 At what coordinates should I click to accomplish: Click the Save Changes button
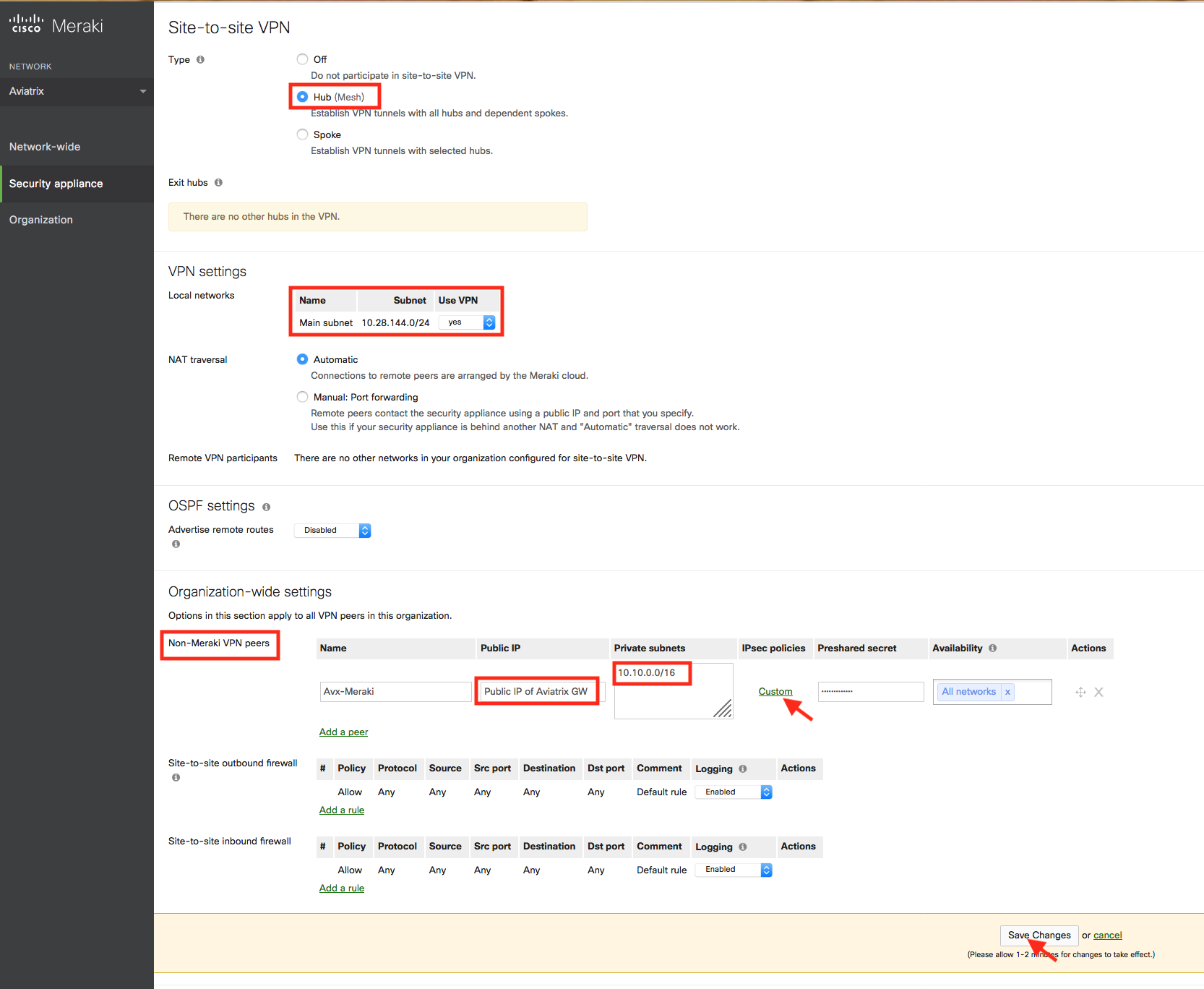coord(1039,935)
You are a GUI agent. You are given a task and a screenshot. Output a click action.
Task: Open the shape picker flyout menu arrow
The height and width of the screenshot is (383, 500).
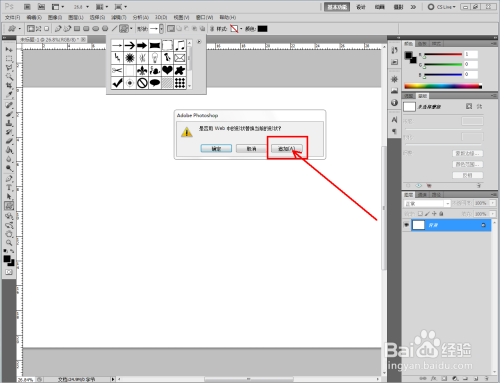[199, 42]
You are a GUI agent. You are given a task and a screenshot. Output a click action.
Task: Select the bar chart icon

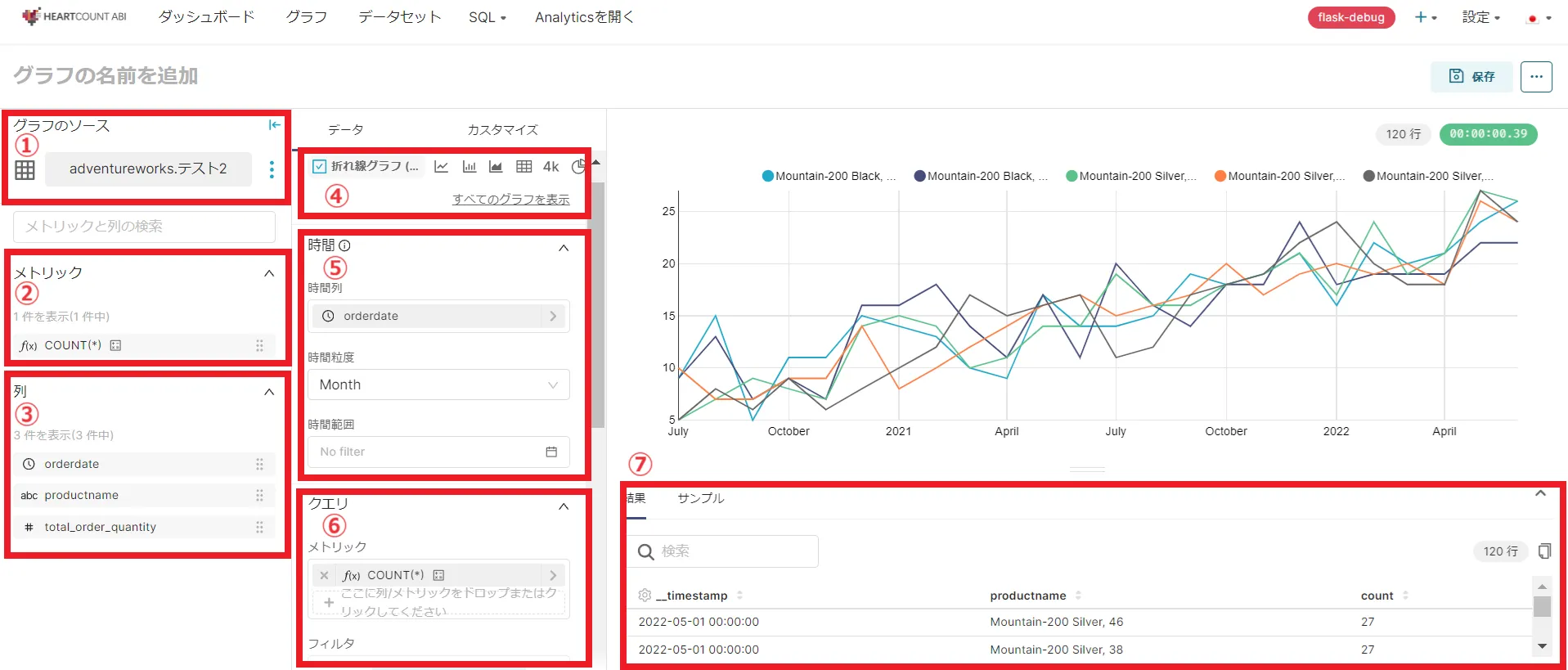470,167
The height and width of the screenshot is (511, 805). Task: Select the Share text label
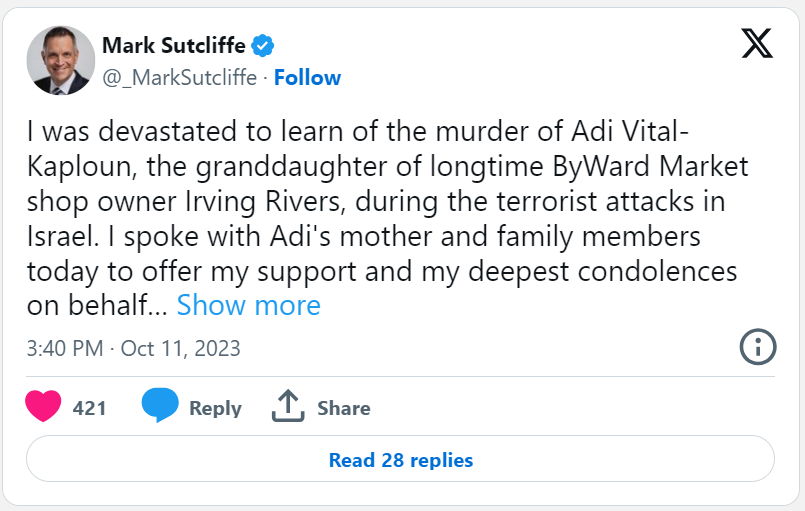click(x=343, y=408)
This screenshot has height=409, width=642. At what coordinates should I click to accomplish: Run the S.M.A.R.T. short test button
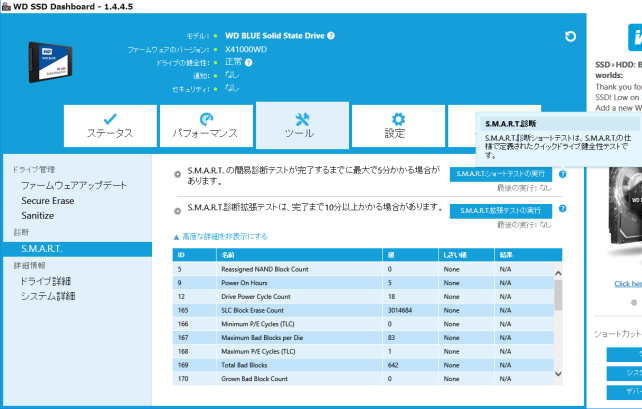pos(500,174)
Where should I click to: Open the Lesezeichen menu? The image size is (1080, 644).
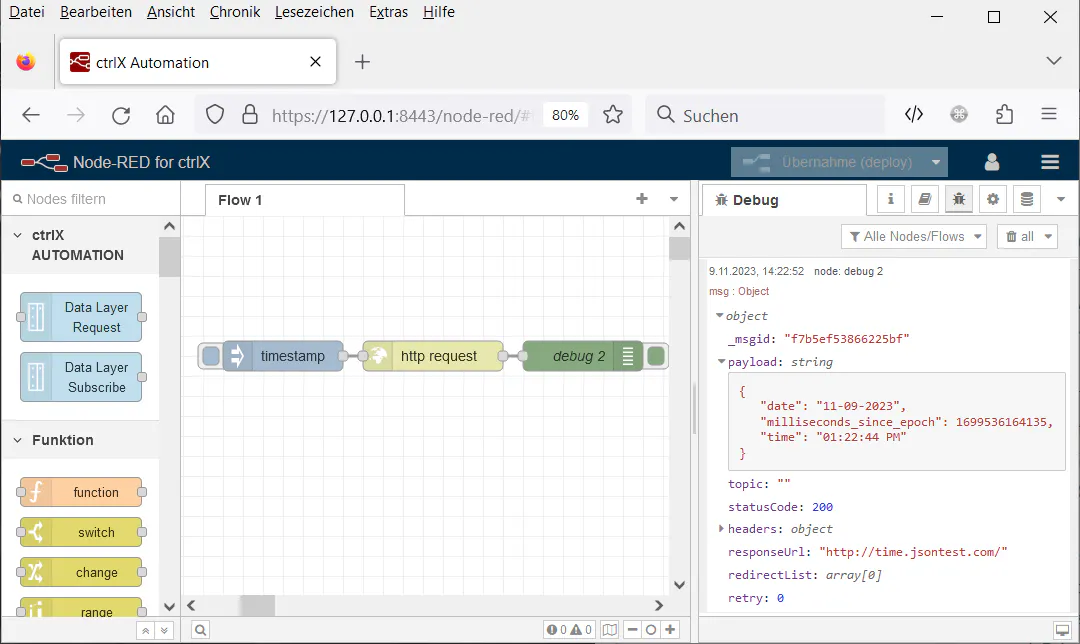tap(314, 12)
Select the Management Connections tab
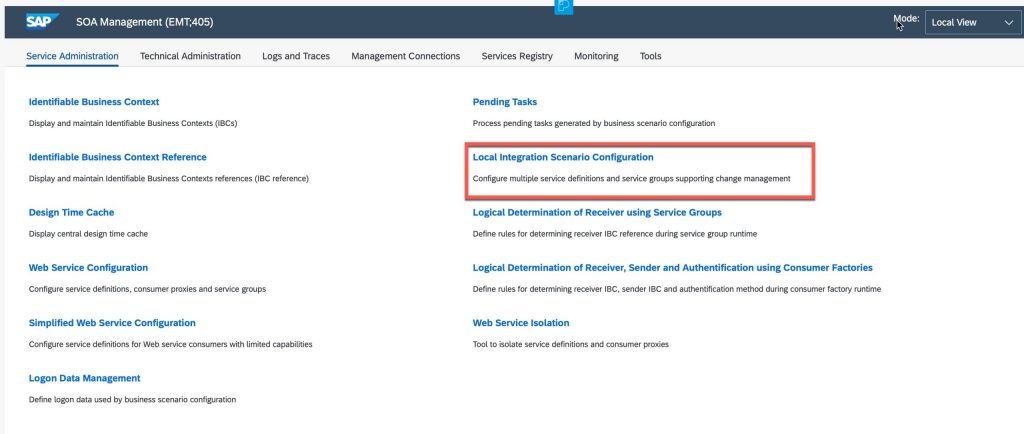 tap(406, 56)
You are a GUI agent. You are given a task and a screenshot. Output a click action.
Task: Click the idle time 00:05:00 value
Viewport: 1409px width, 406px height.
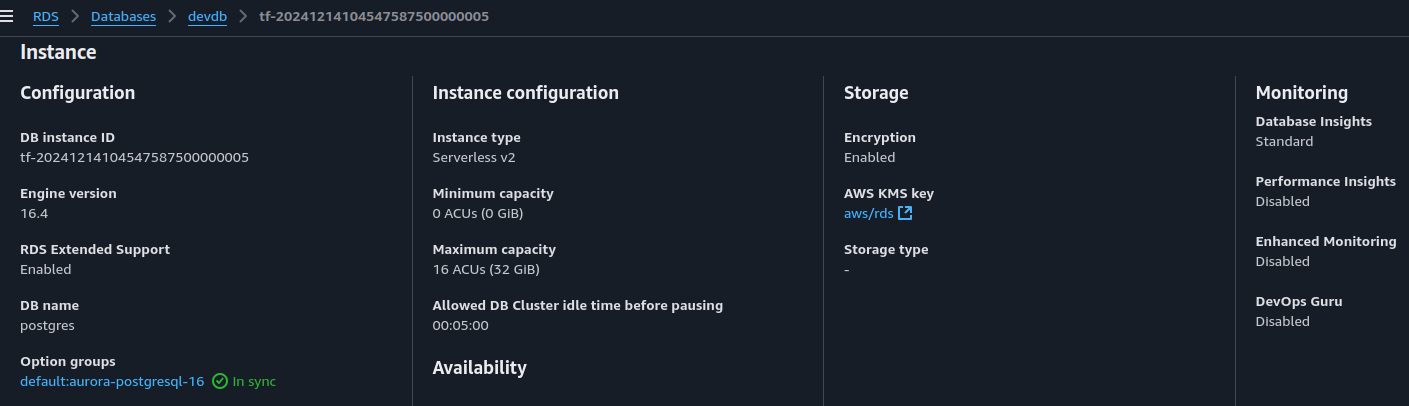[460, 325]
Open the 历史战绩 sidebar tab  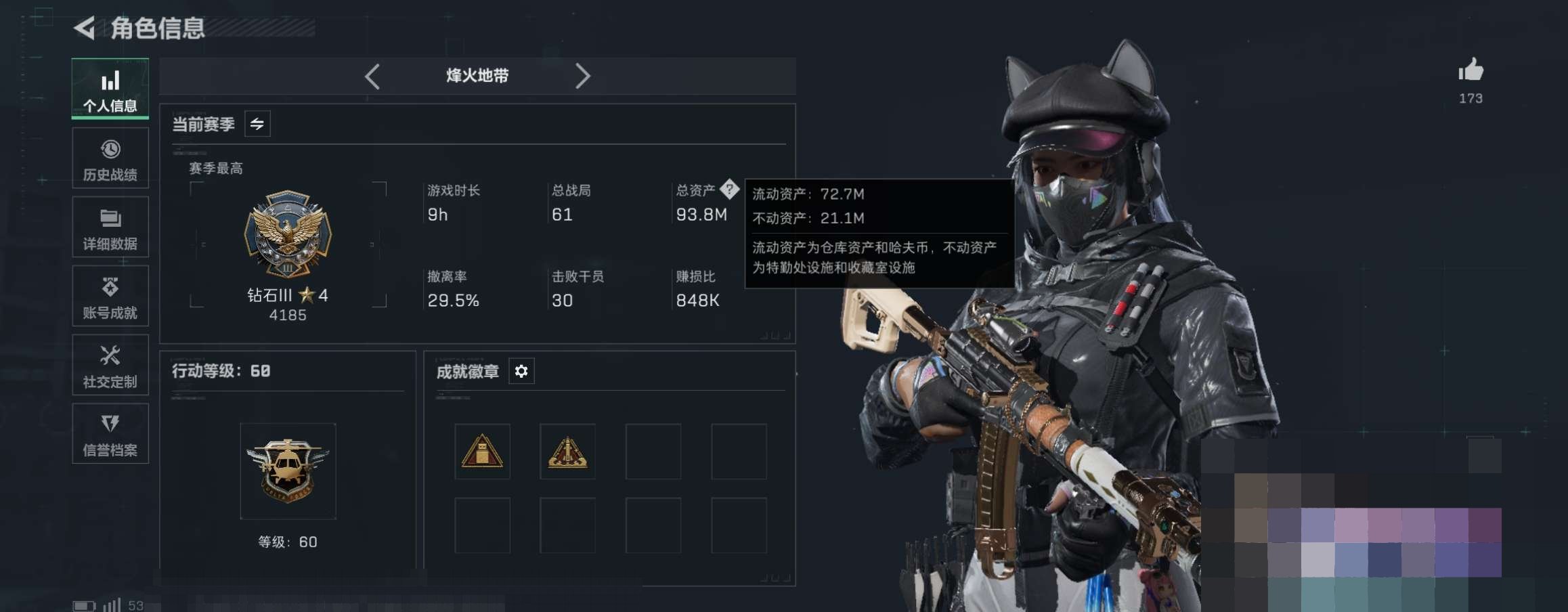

WHAT YOU SHOULD DO
Write out, word for word, the lines running from the one containing "Viewport: 1409px width, 406px height." to the end of the data above; the pictures are to be left out.

EXPECTED ANSWER
Viewport: 1409px width, 406px height.
[460, 325]
Open the 历史战绩 sidebar tab  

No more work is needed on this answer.